▶ [EXERCISE AIM]
Could you lay out the records as a numbered list, starting with their first line and going on through the line with "break-icon: ⋯ is", with blank lines left out?

*** Opening SOURCE RECORDS ***

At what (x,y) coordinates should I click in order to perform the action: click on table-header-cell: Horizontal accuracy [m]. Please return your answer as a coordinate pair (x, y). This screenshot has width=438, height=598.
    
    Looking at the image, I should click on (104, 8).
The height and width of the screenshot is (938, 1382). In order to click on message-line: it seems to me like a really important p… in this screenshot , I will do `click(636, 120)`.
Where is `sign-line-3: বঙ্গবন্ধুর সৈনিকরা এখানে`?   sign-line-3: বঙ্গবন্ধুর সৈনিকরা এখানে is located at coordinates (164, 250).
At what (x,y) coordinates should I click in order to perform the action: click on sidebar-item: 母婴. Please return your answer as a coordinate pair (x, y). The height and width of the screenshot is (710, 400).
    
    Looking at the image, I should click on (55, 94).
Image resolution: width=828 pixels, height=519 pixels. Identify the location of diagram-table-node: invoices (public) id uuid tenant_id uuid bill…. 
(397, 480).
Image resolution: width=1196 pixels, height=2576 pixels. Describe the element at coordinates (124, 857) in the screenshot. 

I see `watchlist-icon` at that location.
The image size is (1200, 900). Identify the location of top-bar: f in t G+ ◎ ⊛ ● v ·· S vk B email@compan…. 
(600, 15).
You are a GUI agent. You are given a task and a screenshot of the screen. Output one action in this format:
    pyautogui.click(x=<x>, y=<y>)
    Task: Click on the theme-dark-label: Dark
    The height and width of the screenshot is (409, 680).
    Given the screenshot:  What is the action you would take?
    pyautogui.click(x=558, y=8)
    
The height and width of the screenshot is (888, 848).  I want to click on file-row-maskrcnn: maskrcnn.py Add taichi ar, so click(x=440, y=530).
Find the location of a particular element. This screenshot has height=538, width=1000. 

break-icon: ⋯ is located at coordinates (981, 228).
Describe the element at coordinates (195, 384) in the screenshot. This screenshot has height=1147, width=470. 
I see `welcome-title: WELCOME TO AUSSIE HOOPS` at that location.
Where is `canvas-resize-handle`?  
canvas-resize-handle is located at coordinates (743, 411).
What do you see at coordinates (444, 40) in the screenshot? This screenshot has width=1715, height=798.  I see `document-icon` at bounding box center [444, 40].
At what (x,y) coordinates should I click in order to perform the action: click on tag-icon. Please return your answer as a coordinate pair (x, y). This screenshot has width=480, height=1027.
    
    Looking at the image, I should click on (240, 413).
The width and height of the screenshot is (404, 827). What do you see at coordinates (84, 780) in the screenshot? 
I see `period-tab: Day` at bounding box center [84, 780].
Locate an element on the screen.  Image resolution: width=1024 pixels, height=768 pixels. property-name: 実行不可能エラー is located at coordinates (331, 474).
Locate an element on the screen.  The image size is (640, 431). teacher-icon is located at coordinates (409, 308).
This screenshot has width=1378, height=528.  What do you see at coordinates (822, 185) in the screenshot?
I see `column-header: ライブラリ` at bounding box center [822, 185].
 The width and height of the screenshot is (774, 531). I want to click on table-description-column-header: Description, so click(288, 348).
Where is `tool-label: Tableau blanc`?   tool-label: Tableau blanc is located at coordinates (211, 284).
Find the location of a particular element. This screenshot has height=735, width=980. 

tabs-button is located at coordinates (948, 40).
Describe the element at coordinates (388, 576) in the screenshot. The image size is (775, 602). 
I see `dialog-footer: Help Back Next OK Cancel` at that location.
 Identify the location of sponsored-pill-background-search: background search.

*** Closing SOURCE RECORDS ***

▶ [SOLUTION TO THIS EXERCISE]
1. At what (x,y) coordinates should I click in order to perform the action: click on table-header-cell: Horizontal accuracy [m]. Please return your answer as a coordinate pair (x, y). This screenshot has width=438, height=598.
2.     Looking at the image, I should click on (104, 8).
3. The height and width of the screenshot is (938, 1382). In order to click on message-line: it seems to me like a really important p… in this screenshot , I will do `click(636, 120)`.
4. Where is `sign-line-3: বঙ্গবন্ধুর সৈনিকরা এখানে`?   sign-line-3: বঙ্গবন্ধুর সৈনিকরা এখানে is located at coordinates (164, 250).
5. At what (x,y) coordinates should I click in order to perform the action: click on sidebar-item: 母婴. Please return your answer as a coordinate pair (x, y). The height and width of the screenshot is (710, 400).
6.     Looking at the image, I should click on (55, 94).
7. Image resolution: width=828 pixels, height=519 pixels. Identify the location of diagram-table-node: invoices (public) id uuid tenant_id uuid bill…. 
8. (397, 480).
9. Image resolution: width=1196 pixels, height=2576 pixels. Describe the element at coordinates (124, 857) in the screenshot. 
10. I see `watchlist-icon` at that location.
11. The image size is (1200, 900). Identify the location of top-bar: f in t G+ ◎ ⊛ ● v ·· S vk B email@compan…. 
12. (600, 15).
13. You are a GUI agent. You are given a task and a screenshot of the screen. Output one action in this format:
14.     pyautogui.click(x=<x>, y=<y>)
15.     Task: Click on the theme-dark-label: Dark
16.     The height and width of the screenshot is (409, 680).
17.     Given the screenshot:  What is the action you would take?
18.     pyautogui.click(x=558, y=8)
19. The height and width of the screenshot is (888, 848).  I want to click on file-row-maskrcnn: maskrcnn.py Add taichi ar, so click(x=440, y=530).
20. Find the location of a particular element. This screenshot has height=538, width=1000. 
21. break-icon: ⋯ is located at coordinates (981, 228).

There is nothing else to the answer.